EXERCISE MATERIALS:

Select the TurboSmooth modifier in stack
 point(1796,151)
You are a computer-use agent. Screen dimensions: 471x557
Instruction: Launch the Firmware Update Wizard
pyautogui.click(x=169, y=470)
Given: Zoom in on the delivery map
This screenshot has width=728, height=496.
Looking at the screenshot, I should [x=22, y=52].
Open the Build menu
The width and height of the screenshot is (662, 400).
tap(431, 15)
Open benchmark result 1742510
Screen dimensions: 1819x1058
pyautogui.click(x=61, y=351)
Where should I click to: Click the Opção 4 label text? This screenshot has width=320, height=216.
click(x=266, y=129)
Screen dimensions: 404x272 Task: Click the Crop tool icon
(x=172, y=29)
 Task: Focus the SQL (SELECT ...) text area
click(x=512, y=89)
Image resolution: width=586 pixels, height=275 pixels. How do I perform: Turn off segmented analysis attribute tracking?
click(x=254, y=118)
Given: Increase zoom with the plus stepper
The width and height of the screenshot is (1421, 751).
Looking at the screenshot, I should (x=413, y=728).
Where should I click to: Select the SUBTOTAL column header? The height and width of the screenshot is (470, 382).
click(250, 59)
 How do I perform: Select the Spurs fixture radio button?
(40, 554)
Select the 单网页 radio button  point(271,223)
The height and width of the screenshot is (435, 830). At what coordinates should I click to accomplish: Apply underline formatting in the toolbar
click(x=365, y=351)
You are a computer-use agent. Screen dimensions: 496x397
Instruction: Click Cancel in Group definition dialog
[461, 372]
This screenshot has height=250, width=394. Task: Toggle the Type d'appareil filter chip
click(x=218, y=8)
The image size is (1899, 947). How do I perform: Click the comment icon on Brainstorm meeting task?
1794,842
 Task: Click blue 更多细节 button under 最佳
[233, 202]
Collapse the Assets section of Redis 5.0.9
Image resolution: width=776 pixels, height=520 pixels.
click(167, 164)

EXERCISE: For each line above that carries the word "agent", copy it out.

SOLUTION FOR THIS EXERCISE:
You are a computer-use agent. Screen dimensions: 471x557
You are a computer-use agent. Screen dimensions: 496x397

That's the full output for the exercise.